We can compile them together using Unitxt Benchmark:

from unitxt.benchmark import Benchmark
from unitxt.standard import DatasetRecipe

benchmark = Benchmark(
    format="formats.user_agent",
    max_samples_per_subset=5,
    loader_limit=300,
    subsets={
        "cola": DatasetRecipe(card="cards.cola", template="templates.classification.multi_class.instruction"),
        "mnli": DatasetRecipe(card="cards.mnli", template="templates.classification.multi_class.relation.default"),
        "mrpc": DatasetRecipe(card="cards.mrpc", template="templates.classification.multi_class.relation.default"),
        "qnli": DatasetRecipe(card="cards.qnli", template="templates.classification.multi_class.relation.default"),
        "rte": DatasetRecipe(card="cards.rte", template="templates.classification.multi_class.relation.default"),
        "sst2": DatasetRecipe(card="cards.sst2", template="templates.classification.multi_class.title"),
        "stsb": DatasetRecipe(card="cards.stsb", template="templates.regression.two_texts.title"),
        "wnli": DatasetRecipe(card="cards.wnli", template="templates.classification.multi_class.relation.default"),
    },
)

Next, you can evaluate this benchmark by:

dataset = list(benchmark()["test"])

# Inference using Flan-T5 Base via Hugging Face API
model = HFPipelineBasedInferenceEngine(
    model_name="google/flan-t5-base", max_new_tokens=32
)

predictions = model(dataset)
results = evaluate(predictions=predictions, data=dataset)

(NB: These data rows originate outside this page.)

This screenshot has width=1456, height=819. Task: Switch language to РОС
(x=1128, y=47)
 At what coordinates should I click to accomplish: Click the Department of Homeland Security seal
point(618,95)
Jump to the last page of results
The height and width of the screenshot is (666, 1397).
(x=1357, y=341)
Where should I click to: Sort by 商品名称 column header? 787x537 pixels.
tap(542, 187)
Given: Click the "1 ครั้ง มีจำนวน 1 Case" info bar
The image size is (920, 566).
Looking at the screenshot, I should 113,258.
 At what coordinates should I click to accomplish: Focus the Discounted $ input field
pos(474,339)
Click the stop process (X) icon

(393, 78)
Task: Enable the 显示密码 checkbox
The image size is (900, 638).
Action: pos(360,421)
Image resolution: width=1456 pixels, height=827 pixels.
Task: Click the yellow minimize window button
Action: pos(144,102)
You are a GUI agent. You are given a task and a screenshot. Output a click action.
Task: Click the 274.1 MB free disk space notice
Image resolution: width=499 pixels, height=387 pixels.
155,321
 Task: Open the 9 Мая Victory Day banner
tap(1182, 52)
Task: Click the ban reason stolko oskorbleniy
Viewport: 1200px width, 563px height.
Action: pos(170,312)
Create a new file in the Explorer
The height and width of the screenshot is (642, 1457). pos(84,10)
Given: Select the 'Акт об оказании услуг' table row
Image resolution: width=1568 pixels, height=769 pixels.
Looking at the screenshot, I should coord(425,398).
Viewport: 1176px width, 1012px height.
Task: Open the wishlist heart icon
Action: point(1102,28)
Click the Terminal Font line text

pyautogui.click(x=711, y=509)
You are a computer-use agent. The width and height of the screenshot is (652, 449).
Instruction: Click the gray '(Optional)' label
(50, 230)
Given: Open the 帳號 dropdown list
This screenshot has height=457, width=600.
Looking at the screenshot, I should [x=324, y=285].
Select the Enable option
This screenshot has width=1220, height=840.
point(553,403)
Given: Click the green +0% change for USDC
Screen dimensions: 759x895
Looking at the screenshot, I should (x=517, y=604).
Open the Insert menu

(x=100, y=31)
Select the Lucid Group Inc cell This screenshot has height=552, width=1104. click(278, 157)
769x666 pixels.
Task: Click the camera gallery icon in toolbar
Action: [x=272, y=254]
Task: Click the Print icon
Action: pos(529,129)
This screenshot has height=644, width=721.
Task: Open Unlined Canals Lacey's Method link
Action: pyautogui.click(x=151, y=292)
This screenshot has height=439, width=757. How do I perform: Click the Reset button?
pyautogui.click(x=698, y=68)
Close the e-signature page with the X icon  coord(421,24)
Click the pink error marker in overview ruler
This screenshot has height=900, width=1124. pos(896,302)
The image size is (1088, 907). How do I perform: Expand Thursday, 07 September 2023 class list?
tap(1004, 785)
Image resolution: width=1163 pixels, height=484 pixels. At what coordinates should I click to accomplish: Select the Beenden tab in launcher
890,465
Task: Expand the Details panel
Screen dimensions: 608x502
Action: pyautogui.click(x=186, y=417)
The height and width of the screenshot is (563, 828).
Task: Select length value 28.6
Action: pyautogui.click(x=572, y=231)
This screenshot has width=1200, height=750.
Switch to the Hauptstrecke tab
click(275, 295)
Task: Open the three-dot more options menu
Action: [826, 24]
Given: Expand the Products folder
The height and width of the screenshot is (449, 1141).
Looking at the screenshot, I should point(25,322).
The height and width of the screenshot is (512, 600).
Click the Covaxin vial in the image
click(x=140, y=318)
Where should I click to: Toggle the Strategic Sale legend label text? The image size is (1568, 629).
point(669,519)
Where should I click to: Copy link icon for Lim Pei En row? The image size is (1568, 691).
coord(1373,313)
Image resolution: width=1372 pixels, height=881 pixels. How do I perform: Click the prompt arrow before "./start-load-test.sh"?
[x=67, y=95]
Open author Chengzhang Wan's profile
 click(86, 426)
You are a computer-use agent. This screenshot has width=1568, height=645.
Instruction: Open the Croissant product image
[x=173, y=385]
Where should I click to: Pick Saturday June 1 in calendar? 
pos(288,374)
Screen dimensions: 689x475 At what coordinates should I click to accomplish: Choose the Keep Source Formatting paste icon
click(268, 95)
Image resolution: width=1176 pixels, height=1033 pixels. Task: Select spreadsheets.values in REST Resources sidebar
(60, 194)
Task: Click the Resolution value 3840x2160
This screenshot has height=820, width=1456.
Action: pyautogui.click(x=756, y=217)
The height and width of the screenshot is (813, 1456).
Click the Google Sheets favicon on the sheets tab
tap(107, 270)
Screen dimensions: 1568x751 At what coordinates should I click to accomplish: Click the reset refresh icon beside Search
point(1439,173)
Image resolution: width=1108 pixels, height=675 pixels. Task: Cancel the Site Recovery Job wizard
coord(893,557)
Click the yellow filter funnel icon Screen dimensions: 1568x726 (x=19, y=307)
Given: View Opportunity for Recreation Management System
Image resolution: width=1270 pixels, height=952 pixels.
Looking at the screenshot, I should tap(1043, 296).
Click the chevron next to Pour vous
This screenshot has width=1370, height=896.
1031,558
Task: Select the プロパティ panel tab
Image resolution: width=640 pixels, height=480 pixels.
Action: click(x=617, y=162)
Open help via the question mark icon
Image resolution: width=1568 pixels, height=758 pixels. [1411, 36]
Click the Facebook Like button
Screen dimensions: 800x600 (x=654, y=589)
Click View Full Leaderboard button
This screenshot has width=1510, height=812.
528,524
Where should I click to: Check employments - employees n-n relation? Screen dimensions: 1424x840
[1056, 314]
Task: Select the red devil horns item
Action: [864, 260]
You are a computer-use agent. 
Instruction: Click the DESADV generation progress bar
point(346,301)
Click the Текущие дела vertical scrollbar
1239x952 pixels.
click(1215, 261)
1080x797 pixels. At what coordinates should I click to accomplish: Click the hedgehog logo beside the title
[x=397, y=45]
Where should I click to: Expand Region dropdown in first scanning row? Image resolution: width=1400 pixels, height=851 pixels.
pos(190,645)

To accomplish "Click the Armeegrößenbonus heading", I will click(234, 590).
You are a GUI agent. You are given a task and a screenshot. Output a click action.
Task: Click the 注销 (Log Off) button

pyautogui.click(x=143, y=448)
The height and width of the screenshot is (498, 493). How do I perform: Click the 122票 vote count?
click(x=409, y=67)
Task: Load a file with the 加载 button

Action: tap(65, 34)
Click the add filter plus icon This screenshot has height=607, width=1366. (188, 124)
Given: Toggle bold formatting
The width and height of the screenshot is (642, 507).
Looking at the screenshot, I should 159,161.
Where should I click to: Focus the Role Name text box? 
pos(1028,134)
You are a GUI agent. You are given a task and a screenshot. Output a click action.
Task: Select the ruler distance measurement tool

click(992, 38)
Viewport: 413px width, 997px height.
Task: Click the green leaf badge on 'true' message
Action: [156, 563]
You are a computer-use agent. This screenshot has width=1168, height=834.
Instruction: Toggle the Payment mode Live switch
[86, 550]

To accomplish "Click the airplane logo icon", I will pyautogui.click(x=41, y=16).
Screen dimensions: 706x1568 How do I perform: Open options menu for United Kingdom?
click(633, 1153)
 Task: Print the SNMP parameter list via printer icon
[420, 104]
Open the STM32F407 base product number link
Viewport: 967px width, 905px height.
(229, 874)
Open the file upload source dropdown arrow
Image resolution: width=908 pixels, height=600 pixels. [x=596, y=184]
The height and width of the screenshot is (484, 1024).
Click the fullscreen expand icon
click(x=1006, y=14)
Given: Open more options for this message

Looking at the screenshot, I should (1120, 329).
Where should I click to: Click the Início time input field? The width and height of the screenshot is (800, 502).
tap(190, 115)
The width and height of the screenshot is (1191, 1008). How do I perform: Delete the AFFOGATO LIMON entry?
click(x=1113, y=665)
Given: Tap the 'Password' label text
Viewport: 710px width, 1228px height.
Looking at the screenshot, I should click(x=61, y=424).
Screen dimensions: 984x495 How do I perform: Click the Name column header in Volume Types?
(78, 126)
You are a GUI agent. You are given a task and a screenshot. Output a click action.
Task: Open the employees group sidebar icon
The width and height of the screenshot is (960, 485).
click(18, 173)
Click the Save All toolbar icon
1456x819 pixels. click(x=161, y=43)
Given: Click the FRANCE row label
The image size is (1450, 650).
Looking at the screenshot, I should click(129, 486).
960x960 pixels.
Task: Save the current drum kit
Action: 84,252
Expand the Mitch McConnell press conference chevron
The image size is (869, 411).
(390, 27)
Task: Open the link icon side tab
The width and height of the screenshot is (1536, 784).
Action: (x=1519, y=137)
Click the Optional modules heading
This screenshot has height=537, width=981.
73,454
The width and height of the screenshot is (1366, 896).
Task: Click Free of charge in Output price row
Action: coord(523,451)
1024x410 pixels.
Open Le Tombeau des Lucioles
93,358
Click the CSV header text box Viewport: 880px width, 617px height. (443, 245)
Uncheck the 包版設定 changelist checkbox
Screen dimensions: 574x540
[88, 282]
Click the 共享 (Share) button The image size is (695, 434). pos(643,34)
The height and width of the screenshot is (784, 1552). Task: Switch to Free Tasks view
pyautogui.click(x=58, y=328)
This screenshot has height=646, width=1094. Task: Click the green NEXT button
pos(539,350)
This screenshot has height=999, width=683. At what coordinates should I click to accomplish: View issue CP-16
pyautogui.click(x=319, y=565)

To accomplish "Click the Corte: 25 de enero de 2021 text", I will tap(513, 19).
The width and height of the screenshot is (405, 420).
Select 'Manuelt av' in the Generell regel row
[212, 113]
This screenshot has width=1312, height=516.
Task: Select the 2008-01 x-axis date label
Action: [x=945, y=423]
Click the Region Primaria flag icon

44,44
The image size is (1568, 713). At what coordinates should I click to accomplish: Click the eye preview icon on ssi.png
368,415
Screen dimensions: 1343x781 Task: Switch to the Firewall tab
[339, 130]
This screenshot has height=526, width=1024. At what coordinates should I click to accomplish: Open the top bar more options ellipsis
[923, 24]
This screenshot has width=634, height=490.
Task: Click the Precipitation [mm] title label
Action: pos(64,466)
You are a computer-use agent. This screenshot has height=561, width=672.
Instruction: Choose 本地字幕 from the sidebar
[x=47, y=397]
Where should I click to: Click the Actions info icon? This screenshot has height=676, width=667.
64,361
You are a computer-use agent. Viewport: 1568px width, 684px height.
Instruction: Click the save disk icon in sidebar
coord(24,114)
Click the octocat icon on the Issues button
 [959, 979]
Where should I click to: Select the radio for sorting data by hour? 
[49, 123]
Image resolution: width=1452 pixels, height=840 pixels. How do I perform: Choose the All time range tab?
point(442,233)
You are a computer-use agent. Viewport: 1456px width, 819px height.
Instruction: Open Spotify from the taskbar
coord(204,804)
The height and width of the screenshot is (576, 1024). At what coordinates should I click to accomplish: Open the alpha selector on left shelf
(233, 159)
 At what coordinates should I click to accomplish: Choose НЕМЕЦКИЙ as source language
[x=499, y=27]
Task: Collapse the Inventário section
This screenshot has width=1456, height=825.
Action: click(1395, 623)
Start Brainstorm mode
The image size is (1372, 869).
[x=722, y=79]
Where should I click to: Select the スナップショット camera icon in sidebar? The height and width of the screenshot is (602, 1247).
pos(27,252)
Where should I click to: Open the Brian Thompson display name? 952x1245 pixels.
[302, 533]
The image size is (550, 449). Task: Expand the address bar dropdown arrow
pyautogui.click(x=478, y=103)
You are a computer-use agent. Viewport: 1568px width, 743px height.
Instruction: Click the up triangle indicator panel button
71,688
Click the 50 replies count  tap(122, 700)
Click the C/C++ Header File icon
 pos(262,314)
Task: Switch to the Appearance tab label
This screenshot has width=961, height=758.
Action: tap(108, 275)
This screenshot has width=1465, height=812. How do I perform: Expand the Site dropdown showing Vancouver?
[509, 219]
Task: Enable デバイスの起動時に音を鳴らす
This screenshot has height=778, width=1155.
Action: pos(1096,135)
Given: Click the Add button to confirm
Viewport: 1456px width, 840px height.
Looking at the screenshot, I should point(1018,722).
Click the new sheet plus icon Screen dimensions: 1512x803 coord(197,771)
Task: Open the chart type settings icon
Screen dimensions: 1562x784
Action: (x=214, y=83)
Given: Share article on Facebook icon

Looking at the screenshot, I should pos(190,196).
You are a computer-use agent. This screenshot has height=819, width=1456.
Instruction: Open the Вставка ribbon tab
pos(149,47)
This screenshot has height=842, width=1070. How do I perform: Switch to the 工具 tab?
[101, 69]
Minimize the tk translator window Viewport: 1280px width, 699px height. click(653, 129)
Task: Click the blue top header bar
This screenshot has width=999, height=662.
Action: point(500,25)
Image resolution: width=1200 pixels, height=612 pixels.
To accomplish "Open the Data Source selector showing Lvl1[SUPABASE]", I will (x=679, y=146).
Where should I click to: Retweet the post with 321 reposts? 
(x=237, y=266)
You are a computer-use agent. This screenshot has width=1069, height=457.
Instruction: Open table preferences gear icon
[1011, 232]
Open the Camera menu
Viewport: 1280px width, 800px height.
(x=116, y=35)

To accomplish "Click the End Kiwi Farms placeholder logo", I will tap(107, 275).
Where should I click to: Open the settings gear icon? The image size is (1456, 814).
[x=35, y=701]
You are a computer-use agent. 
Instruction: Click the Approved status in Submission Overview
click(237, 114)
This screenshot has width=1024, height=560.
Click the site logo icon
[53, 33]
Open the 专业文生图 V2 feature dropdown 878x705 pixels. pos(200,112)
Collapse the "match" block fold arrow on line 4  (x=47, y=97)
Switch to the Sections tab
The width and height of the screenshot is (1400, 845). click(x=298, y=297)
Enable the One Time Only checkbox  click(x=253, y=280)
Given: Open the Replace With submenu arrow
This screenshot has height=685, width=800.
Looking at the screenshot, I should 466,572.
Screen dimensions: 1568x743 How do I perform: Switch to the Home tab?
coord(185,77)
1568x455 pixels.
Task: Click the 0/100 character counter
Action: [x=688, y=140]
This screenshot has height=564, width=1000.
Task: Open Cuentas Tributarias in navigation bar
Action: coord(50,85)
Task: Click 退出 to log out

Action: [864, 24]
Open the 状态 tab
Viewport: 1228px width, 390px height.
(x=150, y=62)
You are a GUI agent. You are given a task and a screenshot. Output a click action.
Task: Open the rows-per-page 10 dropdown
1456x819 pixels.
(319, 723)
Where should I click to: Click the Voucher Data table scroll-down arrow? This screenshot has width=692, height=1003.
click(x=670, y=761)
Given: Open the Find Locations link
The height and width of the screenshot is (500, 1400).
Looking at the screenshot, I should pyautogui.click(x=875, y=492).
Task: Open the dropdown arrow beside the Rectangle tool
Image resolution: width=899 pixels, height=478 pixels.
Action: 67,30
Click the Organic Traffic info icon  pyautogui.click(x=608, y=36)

print(results.subsets_scores.summary)

The result will contain the score per subset as well as the final global result:

...
mnli:
    ...
    score (float):
        0.4
    score_name (str):
        f1_micro
   ...
mrpc:
    ...
    score (float):
        0.6
    score_name (str):
        f1_micro
    ...
score (float):
    0.521666065848072
score_name (str):
    subsets_mean

Saving and Loading Benchmarks

As always in Unitxt, you can save your benchmark to the catalog with:

add_to_catalog(benchmark, "benchmarks.glue")

Others can then load it from the catalog and evaluate on your benchmark with:

from unitxt import load_dataset

dataset = load_dataset("benchmarks.glue")

If they want to modify the format or any other parameter of the benchmark, they can easily do so by:

from unitxt import load_dataset

dataset = load_dataset("benchmarks.glue[format=formats.llama3]")

Additional Options

If you want to explore different templates, you can do so by defining a list of templates within any recipe. For instance:

DatasetRecipe(
    card="cards.cola",
    template=[
        "templates.classification.multi_class.instruction",
        "templates.classification.multi_class.title"
    ],
    group_by=["template"]
)

This configuration will also provide the score per template for this recipe. To explore more configurations and capabilities, see the evaluation guide.